PROMPT: Give back all of the data verbatim.

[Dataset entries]

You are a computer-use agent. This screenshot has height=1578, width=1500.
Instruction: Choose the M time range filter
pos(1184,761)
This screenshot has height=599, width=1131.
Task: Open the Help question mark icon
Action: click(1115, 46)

RESULT:
You are a computer-use agent. This screenshot has height=1578, width=1500.
Instruction: Choose the M time range filter
pos(1184,761)
This screenshot has height=599, width=1131.
Task: Open the Help question mark icon
Action: click(1115, 46)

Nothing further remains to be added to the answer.